“… want alles is van u: hetzij Paulus, hetzij Apollos, hetzij Kefas, hetzij wereld, hetzij leven, hetzij dood, hetzij tegenwoordige, hetzij toekomstige dingen, alles is van u; en u bent van Christus, en Christus is van God” (1 Kor. 3:21-23).
Leestijd: 2 minuten
In de oude schepping behoort de mens toe aan de dood, is hij haar eigendom. Daarom werd terecht gezegd, dat op het moment dat de mens begint te leven, hij uiteindelijk begint te sterven. Een triest feit!
De mens kan de dood niet ontlopen. “Het is de mensen eenmaal gegeven te sterven, maar daarna het oordeel” (Heb 9:27). Er is geen enkele zaak die de mens in de oude schepping bezit die hem niet door de onbarmhartige hand van de dood kan worden ontnomen. De dood neemt alles van hem af, vernietigt zijn lichaam tot stof en stuurt zijn ziel naar het oordeel. Huizen, landerijen, rijkdom en aanzien, roem en invloed: alles verdwijnt wanneer de laatste, woeste vijand nadert. De rijkdom van het universum, als die in het bezit zou zijn van welke mens dan ook, zou hem geen moment uitstel kunnen geven.

• Vragen bij tekst:
• A. Geef bij elke bewering aan of die overeenkomt met het tekstgedeelte: (i) de mens kan de dood ontlopen; (ii) de dood stuurt de ziel van de mens naar het oordeel; (iii) de leestijd is vijf minuten. Antwoord telkens met ja of nee en citeer letterlijk de woorden uit de tekst die de doorslag geven.
• B. Vertaal deze zin uit het tekstgedeelte in het Engels: "Er is geen enkele zaak die de mens in de oude schepping bezit die hem niet door de onbarmhartige hand van de dood kan worden ontnomen."
• C. Schrijf een deel van het tekstgedeelte woordelijk over. Begin bij de woorden "De mens kan" en stop na "uitstel kunnen geven.".
De lijst hieronder staat los van het tekstgedeelte.

• Gegevens:
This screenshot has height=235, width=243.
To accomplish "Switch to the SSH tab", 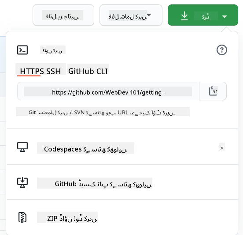I will pyautogui.click(x=53, y=72).
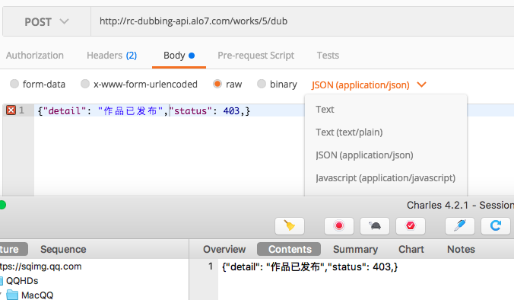Toggle the turtle throttling icon
This screenshot has height=300, width=514.
[375, 226]
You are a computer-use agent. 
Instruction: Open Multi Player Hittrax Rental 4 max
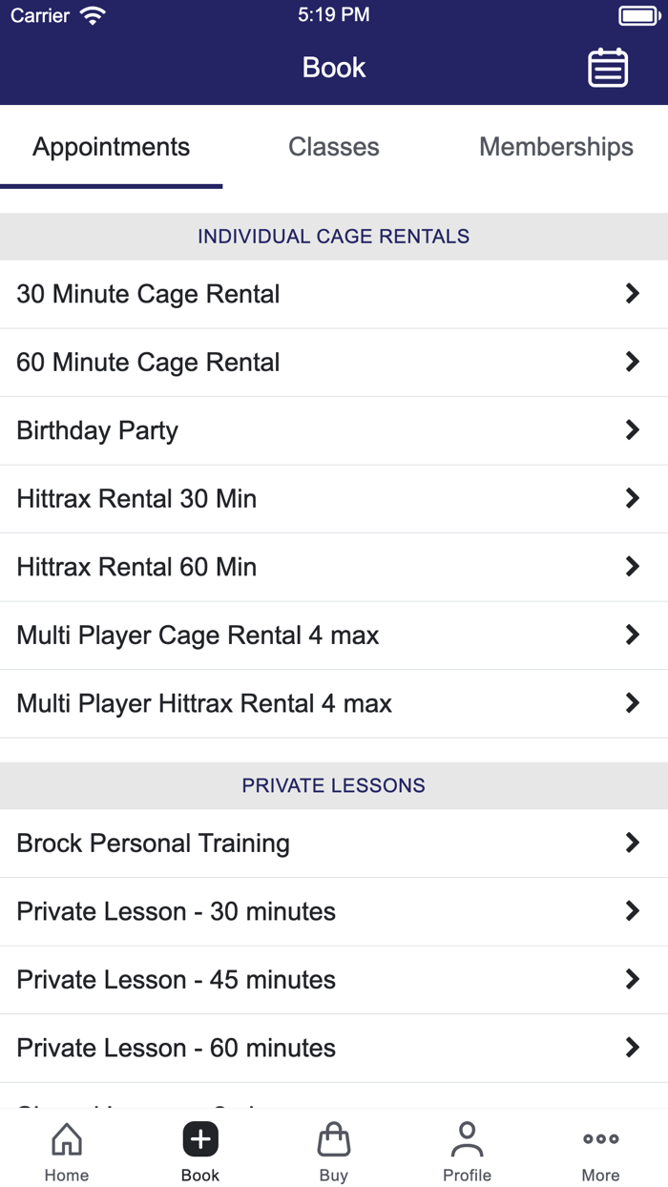[334, 703]
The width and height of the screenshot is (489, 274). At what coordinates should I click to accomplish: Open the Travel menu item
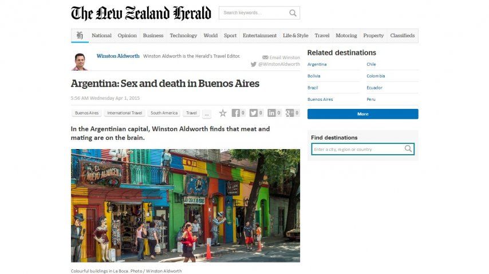point(322,36)
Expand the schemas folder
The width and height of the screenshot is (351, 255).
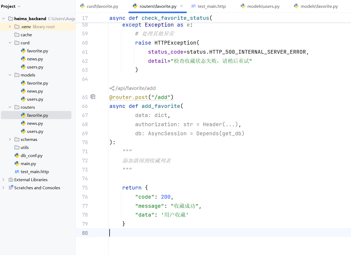coord(10,139)
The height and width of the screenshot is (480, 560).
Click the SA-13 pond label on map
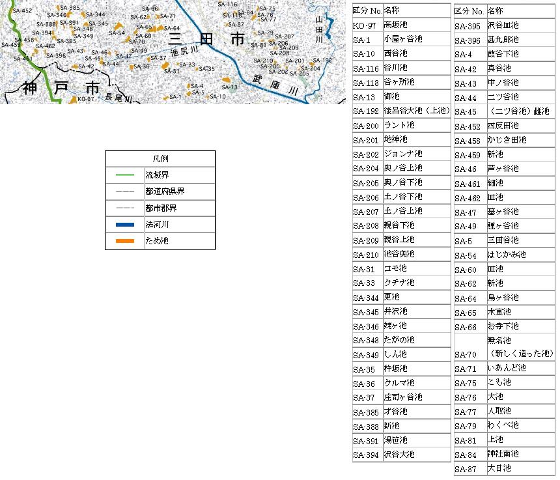pyautogui.click(x=230, y=87)
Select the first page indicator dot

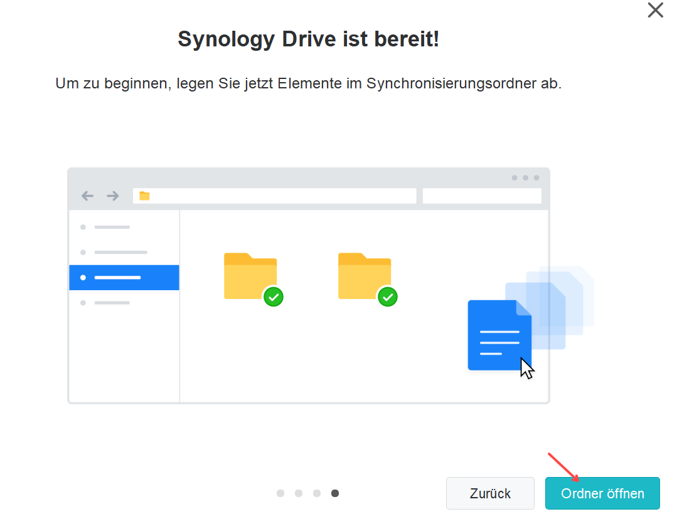[x=280, y=493]
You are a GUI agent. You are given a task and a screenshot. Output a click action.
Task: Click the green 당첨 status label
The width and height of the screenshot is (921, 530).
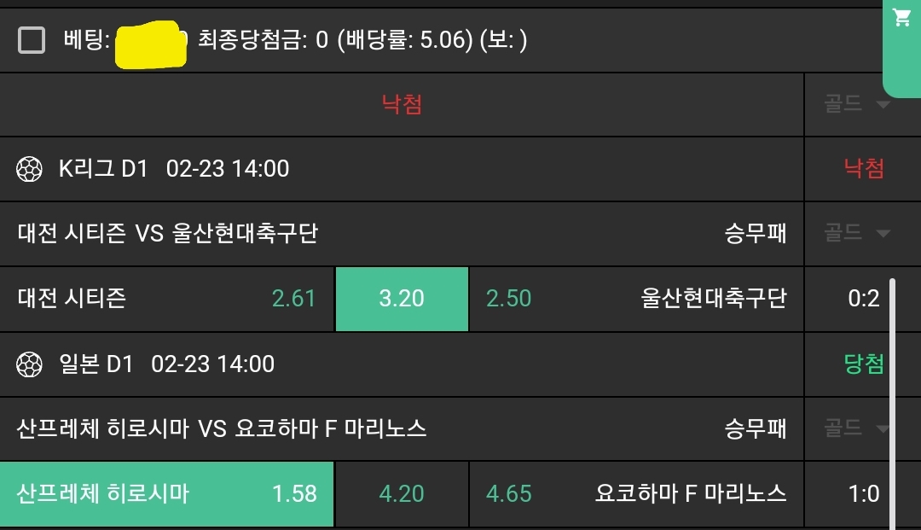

• Antwoorden:
• A.
(i) Nee: "De mens kan de dood niet ontlopen."
(ii) Ja: "stuurt zijn ziel naar het oordeel"
(iii) Nee: "Leestijd: 2 minuten"

• B. There is not a single thing that man possesses in the old creation that cannot be taken from him by the merciless hand of death.

• C.
De mens kan de dood niet ontlopen. “Het is de mensen eenmaal gegeven te sterven, maar daarna het oordeel” (Heb 9:27). Er is geen enkele zaak die de mens in de oude schepping bezit die hem niet door de onbarmhartige hand van de dood kan worden ontnomen. De dood neemt alles van hem af, vernietigt zijn lichaam tot stof en stuurt zijn ziel naar het oordeel. Huizen, landerijen, rijkdom en aanzien, roem en invloed: alles verdwijnt wanneer de laatste, woeste vijand nadert. De rijkdom van het universum, als die in het bezit zou zijn van welke mens dan ook, zou hem geen moment uitstel kunnen geven.